Given records »
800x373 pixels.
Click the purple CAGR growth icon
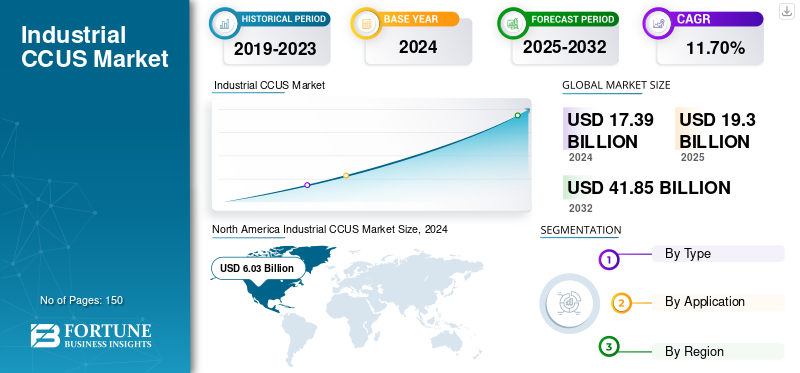click(658, 23)
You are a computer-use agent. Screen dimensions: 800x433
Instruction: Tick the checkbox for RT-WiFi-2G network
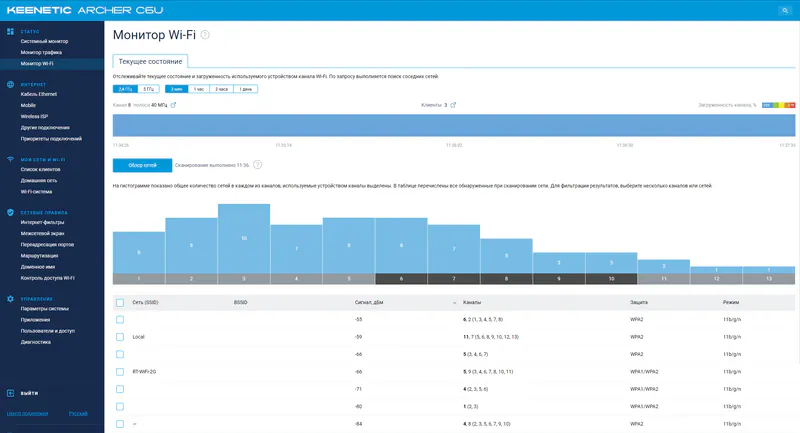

Aim of the task »
Reproduce every row above word for word, but leave the pictures out.

Solution »
800x373 pixels.
Click the purple CAGR growth icon
click(658, 23)
You are a computer-use agent. Screen dimensions: 800x433
Instruction: Tick the checkbox for RT-WiFi-2G network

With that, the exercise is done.